[Collected data entries]
________

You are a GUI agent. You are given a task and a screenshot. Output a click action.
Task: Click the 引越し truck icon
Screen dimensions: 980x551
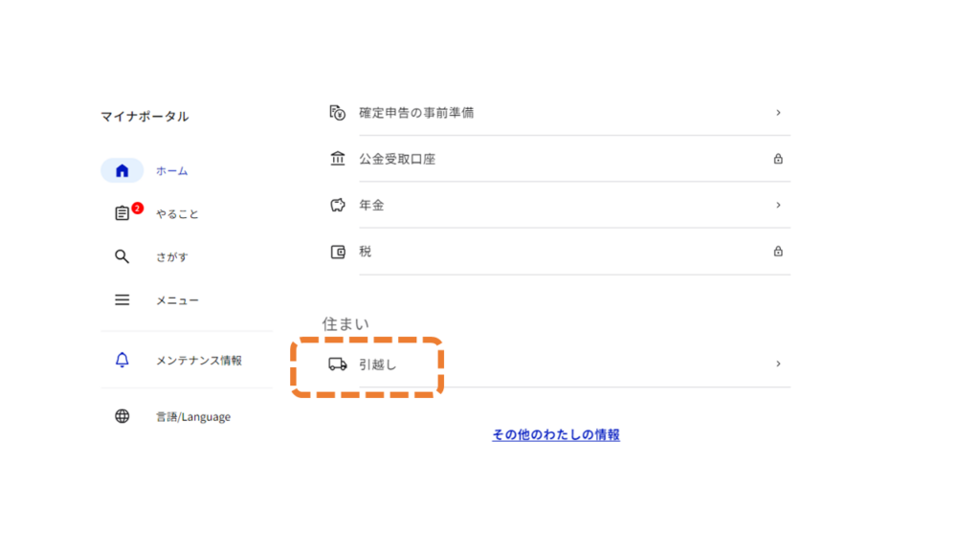click(x=337, y=364)
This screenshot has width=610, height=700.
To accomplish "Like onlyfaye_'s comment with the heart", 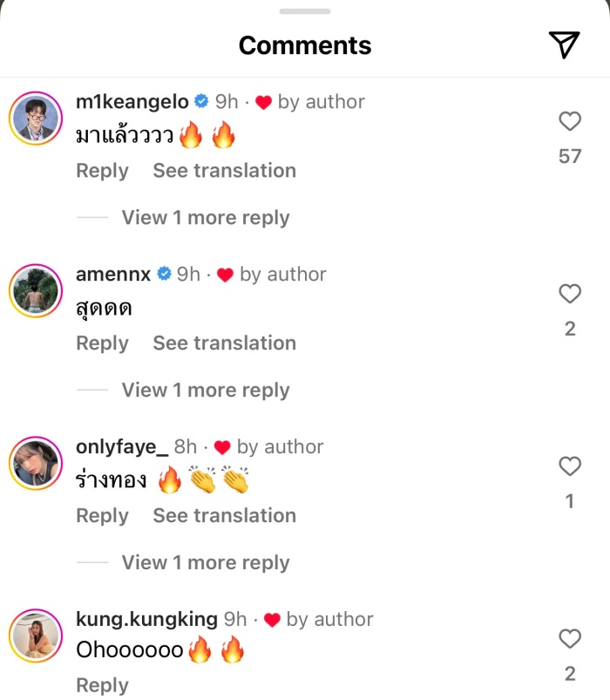I will click(x=569, y=467).
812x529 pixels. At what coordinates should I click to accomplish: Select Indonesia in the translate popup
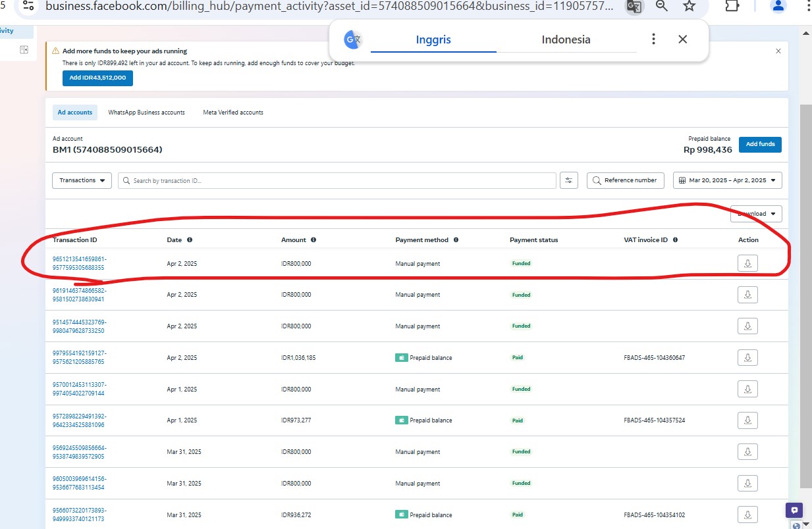click(x=566, y=39)
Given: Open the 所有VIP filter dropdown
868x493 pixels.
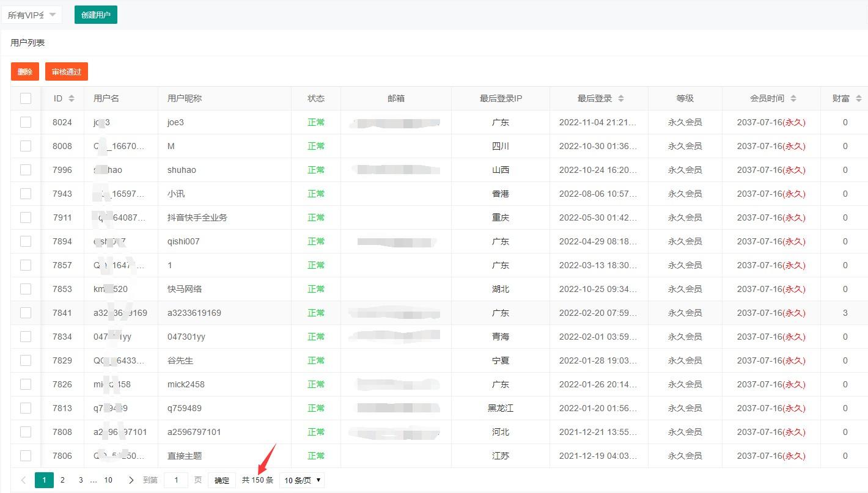Looking at the screenshot, I should pyautogui.click(x=32, y=15).
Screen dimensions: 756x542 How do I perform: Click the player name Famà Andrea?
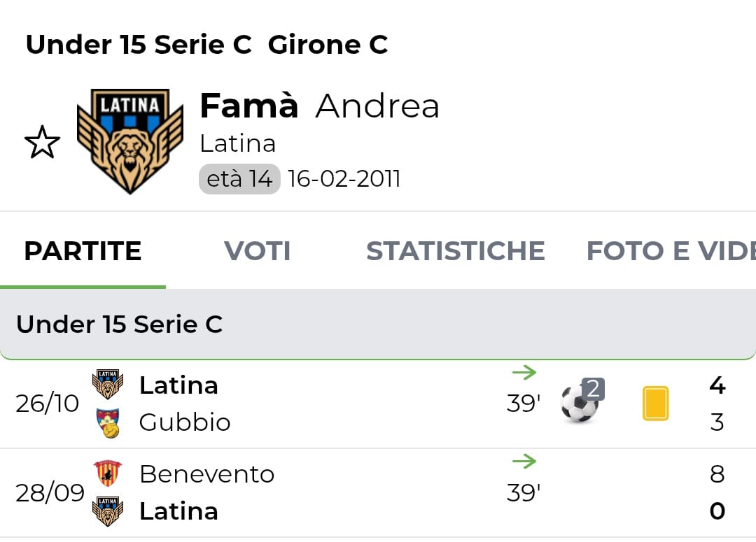[319, 106]
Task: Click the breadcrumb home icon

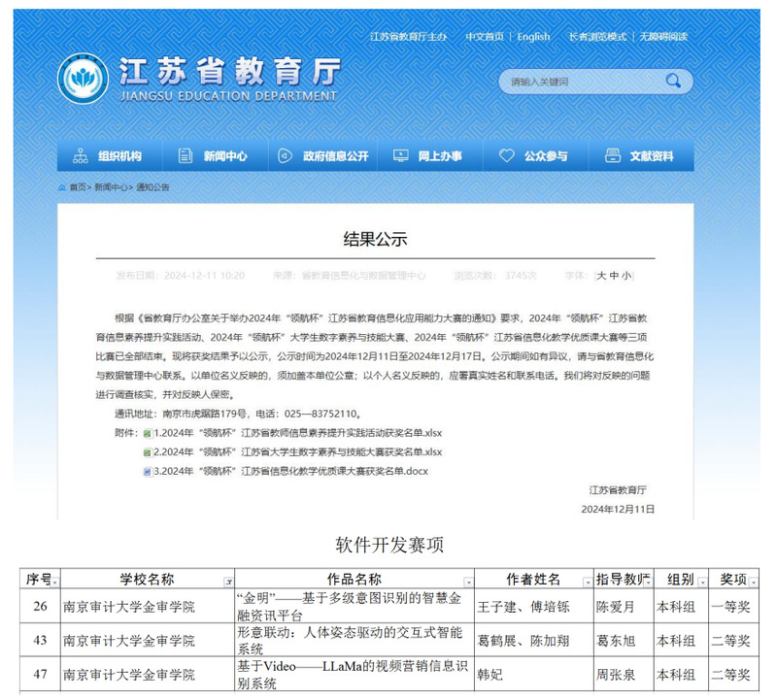Action: [x=62, y=187]
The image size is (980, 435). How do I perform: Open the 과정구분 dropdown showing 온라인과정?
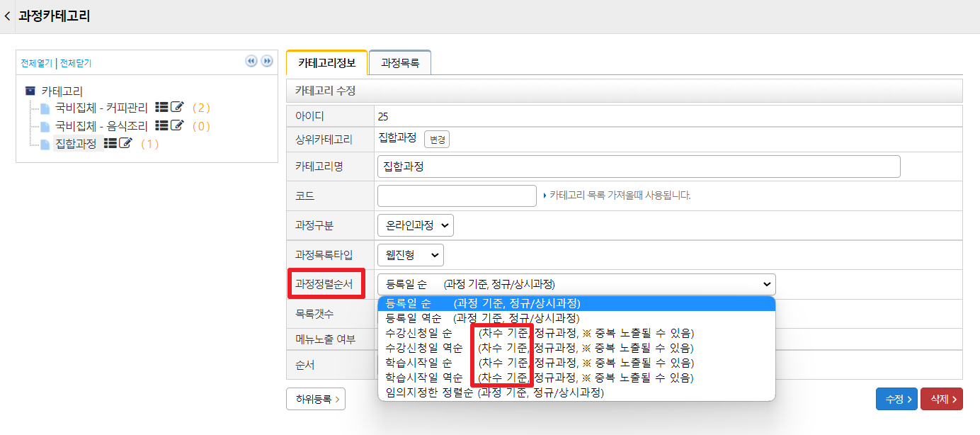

________

== What you should do ==
Every line above carrying the word "Open" needs to be shown.

== Answer for the task ==
Given: Open the 所有VIP filter dropdown
The image size is (980, 435). How do I perform: Open the 과정구분 dropdown showing 온라인과정?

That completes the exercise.